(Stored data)
= Beginning of Section =

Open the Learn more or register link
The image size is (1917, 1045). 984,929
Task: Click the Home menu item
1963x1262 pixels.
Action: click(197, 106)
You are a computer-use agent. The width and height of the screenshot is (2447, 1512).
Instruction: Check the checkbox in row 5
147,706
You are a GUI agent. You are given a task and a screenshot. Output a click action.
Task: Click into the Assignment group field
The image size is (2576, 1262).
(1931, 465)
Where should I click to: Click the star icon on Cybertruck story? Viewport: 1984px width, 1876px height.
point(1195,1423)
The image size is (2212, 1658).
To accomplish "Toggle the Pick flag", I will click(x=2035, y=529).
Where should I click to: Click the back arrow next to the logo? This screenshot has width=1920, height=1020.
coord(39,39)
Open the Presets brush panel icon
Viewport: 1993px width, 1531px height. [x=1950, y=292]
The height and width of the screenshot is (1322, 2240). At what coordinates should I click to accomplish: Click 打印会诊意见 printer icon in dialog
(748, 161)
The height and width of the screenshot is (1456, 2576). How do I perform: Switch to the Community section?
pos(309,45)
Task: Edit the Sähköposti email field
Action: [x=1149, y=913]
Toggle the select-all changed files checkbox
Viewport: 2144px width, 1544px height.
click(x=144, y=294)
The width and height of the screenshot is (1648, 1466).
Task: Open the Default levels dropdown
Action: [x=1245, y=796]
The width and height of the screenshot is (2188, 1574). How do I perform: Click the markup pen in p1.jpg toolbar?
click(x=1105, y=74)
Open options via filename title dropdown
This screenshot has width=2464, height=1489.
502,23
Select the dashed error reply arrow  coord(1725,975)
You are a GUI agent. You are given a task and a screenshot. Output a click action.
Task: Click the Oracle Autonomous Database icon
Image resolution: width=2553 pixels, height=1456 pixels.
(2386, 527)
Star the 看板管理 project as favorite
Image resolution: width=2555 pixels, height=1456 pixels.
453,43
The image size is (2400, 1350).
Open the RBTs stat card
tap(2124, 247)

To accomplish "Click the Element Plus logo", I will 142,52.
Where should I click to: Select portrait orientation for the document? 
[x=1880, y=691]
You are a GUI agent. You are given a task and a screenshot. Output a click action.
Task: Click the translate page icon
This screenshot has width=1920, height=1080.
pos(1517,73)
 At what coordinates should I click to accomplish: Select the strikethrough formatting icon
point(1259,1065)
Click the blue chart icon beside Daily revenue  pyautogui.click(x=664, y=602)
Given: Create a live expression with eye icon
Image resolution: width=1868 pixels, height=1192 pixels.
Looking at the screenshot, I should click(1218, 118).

= End of Section =

Taking the line containing "Click the blue" as the first, please return it and every line after it through the end of the entries, exactly and only those.

> RESPONSE
Click the blue chart icon beside Daily revenue  pyautogui.click(x=664, y=602)
Given: Create a live expression with eye icon
Image resolution: width=1868 pixels, height=1192 pixels.
Looking at the screenshot, I should click(1218, 118).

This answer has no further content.